Ini adalah pengenalan yang aktif, bukan pasif.
Lalu datanglah janji yang paling indah di penghujung ayat ini: "Ia pasti muncul seperti fajar." Perhatikan kata "pasti." Bukan mungkin. Bukan kalau kamu cukup layak. Bukan kalau kondisinya sempurna. Pasti. Seperti fajar yang tidak pernah sekali pun gagal muncul sejak hari pertama penciptaan — demikianlah kepastian Allah untuk menyatakan diri-Nya kepada mereka yang sungguh-sungguh mencari-Nya.
Namun fajar hanya dinikmati oleh mereka yang mau bangun lebih awal.

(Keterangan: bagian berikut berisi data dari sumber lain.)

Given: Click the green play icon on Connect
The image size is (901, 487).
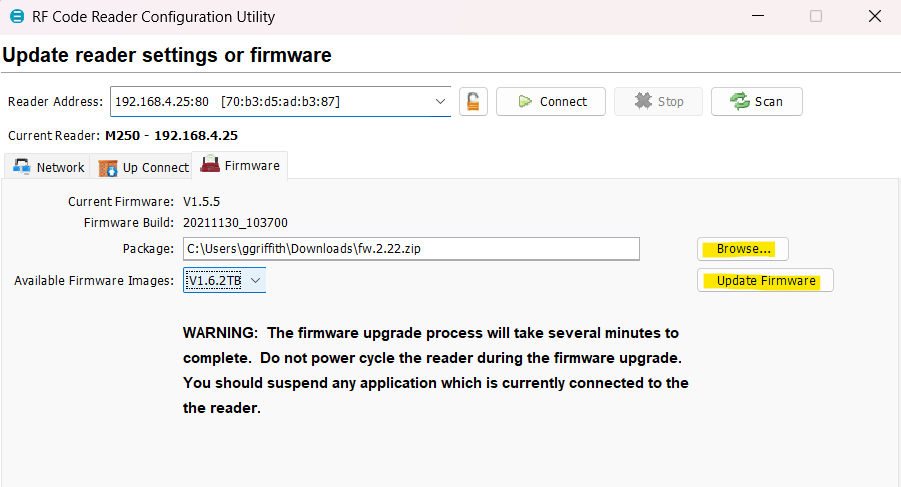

Di sinilah tantangan yang paling relevan bagi kita hari ini. Kita hidup di zaman yang menawarkan seribu cara untuk mengisi waktu — dan hampir semuanya lebih mudah, lebih cepat, dan lebih menghibur daripada duduk diam di hadapan Allah dalam keheningan. Notifikasi lebih menarik perhatian daripada doa. Konten lebih mudah dikonsumsi daripada firman yang direnungkan. Kesibukan terasa lebih produktif daripada keheningan yang tampak tidak menghasilkan apa-apa.
Tetapi Hosea mengingatkan kita: pengenalan yang dangkal menghasilkan iman yang seperti embun — indah sesaat, menguap begitu panas dunia menyentuhnya. Hanya pengenalan yang dikejar dengan sungguh-sungguh yang akan menghasilkan akar yang cukup dalam untuk bertahan.
Hari ini, jadikan satu pertanyaan ini sebagai cermin: Apakah aku sedang benar-benar mengejar Tuhan — atau sekadar merasa cukup dengan tahu tentang Dia?
Fajar-Nya pasti tiba. Pertanyaannya hanya: apakah kamu sedang mengejarnya?